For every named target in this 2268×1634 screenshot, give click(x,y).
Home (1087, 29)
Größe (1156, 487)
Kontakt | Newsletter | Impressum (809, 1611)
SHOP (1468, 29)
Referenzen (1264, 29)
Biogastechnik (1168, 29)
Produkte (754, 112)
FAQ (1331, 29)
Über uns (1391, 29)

--------------------------------------------------

### What you have to do
Produce an exact transcription of the lines from the one containing "Größe (1156, 487)" through the end of the records, both included, and no other lines.

### Response to the task
Größe (1156, 487)
Kontakt | Newsletter | Impressum (809, 1611)
SHOP (1468, 29)
Referenzen (1264, 29)
Biogastechnik (1168, 29)
Produkte (754, 112)
FAQ (1331, 29)
Über uns (1391, 29)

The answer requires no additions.